*** Input for this task

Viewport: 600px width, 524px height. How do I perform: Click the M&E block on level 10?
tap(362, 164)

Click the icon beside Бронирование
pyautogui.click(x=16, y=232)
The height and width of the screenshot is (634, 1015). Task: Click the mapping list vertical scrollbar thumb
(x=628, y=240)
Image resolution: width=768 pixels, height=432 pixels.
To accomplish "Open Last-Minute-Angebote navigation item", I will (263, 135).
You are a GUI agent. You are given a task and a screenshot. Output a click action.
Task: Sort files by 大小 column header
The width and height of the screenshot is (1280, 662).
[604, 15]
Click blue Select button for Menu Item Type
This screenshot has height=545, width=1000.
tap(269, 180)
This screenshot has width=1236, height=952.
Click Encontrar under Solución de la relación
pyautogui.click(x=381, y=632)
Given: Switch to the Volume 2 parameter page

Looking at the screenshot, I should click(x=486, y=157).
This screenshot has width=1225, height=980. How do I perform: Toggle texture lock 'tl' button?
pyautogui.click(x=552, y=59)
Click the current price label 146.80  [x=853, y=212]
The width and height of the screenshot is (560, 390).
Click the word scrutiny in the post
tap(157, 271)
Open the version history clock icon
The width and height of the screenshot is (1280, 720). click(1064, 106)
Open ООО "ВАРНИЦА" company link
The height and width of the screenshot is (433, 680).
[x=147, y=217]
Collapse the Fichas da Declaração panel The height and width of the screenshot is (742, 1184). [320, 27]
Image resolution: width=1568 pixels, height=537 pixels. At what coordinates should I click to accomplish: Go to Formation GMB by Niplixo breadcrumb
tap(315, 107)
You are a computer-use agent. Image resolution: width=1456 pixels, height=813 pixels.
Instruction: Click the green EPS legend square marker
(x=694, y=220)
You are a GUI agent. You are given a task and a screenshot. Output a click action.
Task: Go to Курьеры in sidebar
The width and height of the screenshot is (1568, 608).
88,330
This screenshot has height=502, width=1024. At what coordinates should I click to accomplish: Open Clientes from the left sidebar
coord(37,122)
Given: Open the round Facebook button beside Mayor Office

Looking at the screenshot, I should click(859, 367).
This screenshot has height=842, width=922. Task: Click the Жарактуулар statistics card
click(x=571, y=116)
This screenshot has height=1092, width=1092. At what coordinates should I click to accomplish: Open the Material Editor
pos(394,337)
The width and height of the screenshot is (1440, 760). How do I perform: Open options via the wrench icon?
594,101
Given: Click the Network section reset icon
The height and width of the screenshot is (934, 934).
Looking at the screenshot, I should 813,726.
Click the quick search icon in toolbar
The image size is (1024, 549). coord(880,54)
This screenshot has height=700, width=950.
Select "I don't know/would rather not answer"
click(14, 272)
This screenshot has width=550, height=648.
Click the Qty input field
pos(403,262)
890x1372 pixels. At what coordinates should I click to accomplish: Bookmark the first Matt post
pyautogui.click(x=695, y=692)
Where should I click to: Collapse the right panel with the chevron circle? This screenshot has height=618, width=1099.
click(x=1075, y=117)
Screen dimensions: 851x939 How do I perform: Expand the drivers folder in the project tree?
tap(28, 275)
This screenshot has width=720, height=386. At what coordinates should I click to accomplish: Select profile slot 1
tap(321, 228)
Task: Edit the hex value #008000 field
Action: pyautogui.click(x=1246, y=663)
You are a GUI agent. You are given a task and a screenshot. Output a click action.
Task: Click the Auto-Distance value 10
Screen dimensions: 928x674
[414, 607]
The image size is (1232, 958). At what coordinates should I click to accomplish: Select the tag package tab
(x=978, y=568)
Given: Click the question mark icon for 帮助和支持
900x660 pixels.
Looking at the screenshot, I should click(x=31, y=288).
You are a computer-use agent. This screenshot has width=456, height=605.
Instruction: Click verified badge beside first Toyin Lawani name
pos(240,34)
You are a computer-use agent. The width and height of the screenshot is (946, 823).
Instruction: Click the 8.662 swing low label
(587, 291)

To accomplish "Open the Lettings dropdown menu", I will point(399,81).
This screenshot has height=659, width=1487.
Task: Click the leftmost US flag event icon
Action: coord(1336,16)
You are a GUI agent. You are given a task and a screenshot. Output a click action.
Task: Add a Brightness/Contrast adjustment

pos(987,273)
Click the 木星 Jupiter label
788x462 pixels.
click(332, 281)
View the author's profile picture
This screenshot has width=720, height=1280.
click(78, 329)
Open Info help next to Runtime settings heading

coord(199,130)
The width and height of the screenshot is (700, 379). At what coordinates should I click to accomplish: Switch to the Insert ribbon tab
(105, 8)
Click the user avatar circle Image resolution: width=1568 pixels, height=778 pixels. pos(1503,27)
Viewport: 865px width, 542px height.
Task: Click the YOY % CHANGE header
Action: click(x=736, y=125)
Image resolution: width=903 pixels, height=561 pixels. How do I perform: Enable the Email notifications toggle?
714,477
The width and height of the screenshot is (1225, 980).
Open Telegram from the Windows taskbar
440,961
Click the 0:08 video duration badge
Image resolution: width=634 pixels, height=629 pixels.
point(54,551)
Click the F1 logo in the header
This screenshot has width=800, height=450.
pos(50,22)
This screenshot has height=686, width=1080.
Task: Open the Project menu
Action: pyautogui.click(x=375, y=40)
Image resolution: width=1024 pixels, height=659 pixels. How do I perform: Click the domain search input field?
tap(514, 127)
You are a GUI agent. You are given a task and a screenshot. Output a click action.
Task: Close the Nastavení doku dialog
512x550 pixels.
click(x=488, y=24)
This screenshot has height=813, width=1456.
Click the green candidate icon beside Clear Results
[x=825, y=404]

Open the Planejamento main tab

******

Directions for this task:
Put the data from the start down through the line containing "Click the current" into a two-column CSV with the headers command and answer. Give one row for each answer, with the text it responds to and the answer each in its own quoted field and line breaks replaced by spaces.

Response below:
command,answer
"Viewport: 600px width, 524px height. How do I perform: Click the M&E block on level 10?","tap(362, 164)"
"Click the icon beside Бронирование","pyautogui.click(x=16, y=232)"
"The height and width of the screenshot is (634, 1015). Task: Click the mapping list vertical scrollbar thumb","(x=628, y=240)"
"Image resolution: width=768 pixels, height=432 pixels. To accomplish ""Open Last-Minute-Angebote navigation item"",","I will (263, 135)."
"You are a GUI agent. You are given a task and a screenshot. Output a click action. Task: Sort files by 大小 column header The width and height of the screenshot is (1280, 662).","[604, 15]"
"Click blue Select button for Menu Item Type This screenshot has height=545, width=1000.","tap(269, 180)"
"This screenshot has width=1236, height=952. Click Encontrar under Solución de la relación","pyautogui.click(x=381, y=632)"
"Given: Switch to the Volume 2 parameter page","Looking at the screenshot, I should click(x=486, y=157)."
"This screenshot has width=1225, height=980. How do I perform: Toggle texture lock 'tl' button?","pyautogui.click(x=552, y=59)"
"Click the current price label 146.80","[x=853, y=212]"